In order to put a number to the relation between these review sources, I’ll need to calculate the *correlation coefficient*.

The *correlation coefficient* is a number between -1 and 1.

-1 indicates a perfect negative correlation.

0 indicates no correlation whatsoever.

1 indicates perfect positive correlation.

Here’s an image I saw during my lectures and later found again on Wikipedia that explains correlation visually:

To get my data to look like this, all I have to do is locate, import, clean, trim, align, and standardize all my datasets. Then just plot the review source against my personal ratings.

I felt this data was a little difficult to interpret visually like this. So, here are the actual correlation coefficients for each review source:

Here’s what I’m learning:

IMDb has the highest correlation.

But not only is it not by much, it’s not very high either…

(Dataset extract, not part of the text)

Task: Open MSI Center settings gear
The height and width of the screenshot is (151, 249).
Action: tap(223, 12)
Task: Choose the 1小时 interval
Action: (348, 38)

I had another curiosity pop up while I was working on this. I wondered what the distributions of these reviews looked like.

So here they are:

Something we can learn from this is that Rotten Tomatoes taken as “% Fresh” has a far greater spread than the other sources with scores out of 100. We’re also seeing my tendency to hop on multiples of 10.

This was a lot of fun to explore and I hope to use this dataset for even more interesting topics in the future. Thanks for reading.

Oh and according to my personal scores, the worst movie I’ve ever seen is *Grown Ups 2* and the best is *Toy Story 2* 😊